Women in love

Rogue roars back with inspired display of 1950s lesbian pulp fiction

Rogue Theatre brings together a stacked roster of theater vets—including (from left) Jesse Mills, Dana Moore, “Delezzy” Delisa and Keilana Decker—to explore being gay in the fifties in Greenwich Village.

Rogue Theatre brings together a stacked roster of theater vets—including (from left) Jesse Mills, Dana Moore, “Delezzy” Delisa and Keilana Decker—to explore being gay in the fifties in Greenwich Village.

Photo By matt siracusa

Now showing: Rogue Theatre presents The Beebo Brinko Chronicles at the 1078 Gallery Thursday-Saturday, Sept. 16-18 & Thursday-Friday, Sept. 23-24, at 7:30 p.m. Tickets: $7, or roll the dice.
1078 Gallery, 820 Broadway, 343-1973, www.1078gallery.org, www.chicorogue.com

Beebo Brinker, a flirty and cocky 1950s Greenwich Village tomboy with Converse All-Star sneakers, James Dean posture and taped-down breasts, is at once a primary object of lesbian desire and a wise sage in Rogue Theatre’s latest, The Beebo Brinker Chronicles.

At Betty Burns’ direction, Beebo, played alluringly by Keilana Decker, and a swell complement of five other players combine to make the Rogue’s take on a juicy piece of Ann Bannon lesbian literature a worthy and well-presented winner.

There are plenty of laughs here, but the play, a rare local lesbian-centered stage production, goes far deeper. Combining dramatic depth with comedy, camp, noir and a good deal of romance, The Beebo Brinker Chronicles offers a fascinating glimpse into the not-too-distant past, of closeted homosexuality and the women who came up against society’s pressures, marrying a man and raising a family, or going with their true sensibilities and allowing themselves to find love and sex in the arms of another woman.

With Beebo never far from the action, the play follows the trials of two former lovers—Laura (played by Dana Moore) and Beth (Delovely Delisa, identified in the program as “Delezzy Delisa”)—after Beth decides to follow convention and begin a life and family with all-American Charlie (Sean Green), who has no understanding of or empathy for lesbian relationships. “All these gals need is a real man,” he offers. We are privy to Laura and Beth’s lives from their opening-scene breakup through eight years of wide-ranging episodes: closeted-ness, temptation, pursuit of their lesbian desires, and frequent memories of each other and a flame that seems destined never to be rekindled.

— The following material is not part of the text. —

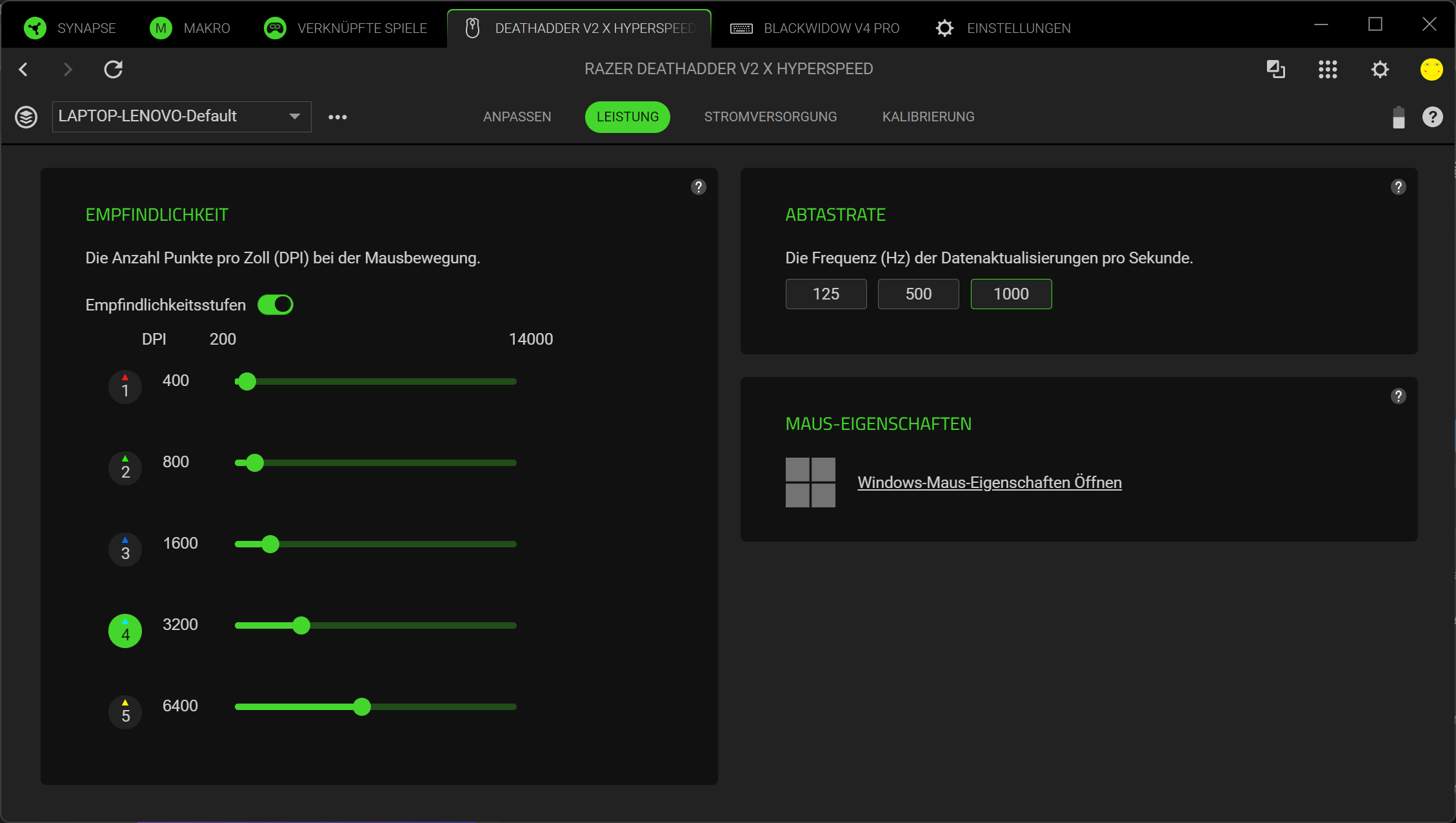Screen dimensions: 1456x823
Task: Select the 125 Hz polling rate
Action: [x=826, y=294]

Using the dark and gay-friendly Cellar club in Greenwich Village as her center of operations, Beebo holds court with those who come by, and is especially astute at recognizing in-the-closet lesbians and making them feel at ease—all the way to her apartment. Decker fittingly and believably offers all sides of Beebo’s complex self, from promiscuous object of lust to lesbian love counselor, all the while displaying flashes of jealousy, and exhibiting her own struggle between recreational sex and finding true love.

Local theatrical all-star Amber Miller offers many of the play’s best campy and comedic moments as Marcie, Laura’s sometime roommate with bright lipstick, sassy hairstyle and breasts pointy enough to poke an eye out. Miller also excels in a bit role as novelist Nina Spicer.

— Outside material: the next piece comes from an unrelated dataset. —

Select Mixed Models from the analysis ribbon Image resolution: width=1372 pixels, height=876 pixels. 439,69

Jesse Mills is perfect as the cynical Jack Mann, a fit but aging gay playboy. He also acts as a caring big brother to the female patrons at The Cellar who are drawn into Beebo’s tangled web. With his British accent, Mills is not only exceedingly funny, but also charming and dashing, like an effeminate David Niven. (And his eventual life partner certainly comes as a surprise.)

Delisa, who sports an impossibly steadfast red flip hairstyle as Beth, is a fine femme fatale who often recites her lines while melodramatically directing her big eyes skyward. Her character finds the role of devoted wife and loving mother uncomfortable. “It doesn’t mean that every time you feel like having me I feel like being had,” she tells her husband. Despite the caricature nature of her role, we genuinely care about Beth and her self-discoveries.

Moore offers plenty of the necessary complexities of her character, who wins and loses at love while constantly gaining insight into herself and the world. Though considering the campy script and exaggerated mannerisms in voice and action that the rest of the cast exhibits, she plays her role maybe a little too straight (pardon the expression).

Kudos to the light and set designers, the choice of accompanying music and especially to those who make each of the more than two dozen scene changes happen in less than 10 seconds, thanks to revolving pedestals that turn apartment walls into nightclub settings, and a coffee table that turns into a bar shelf as well as several people’s beds.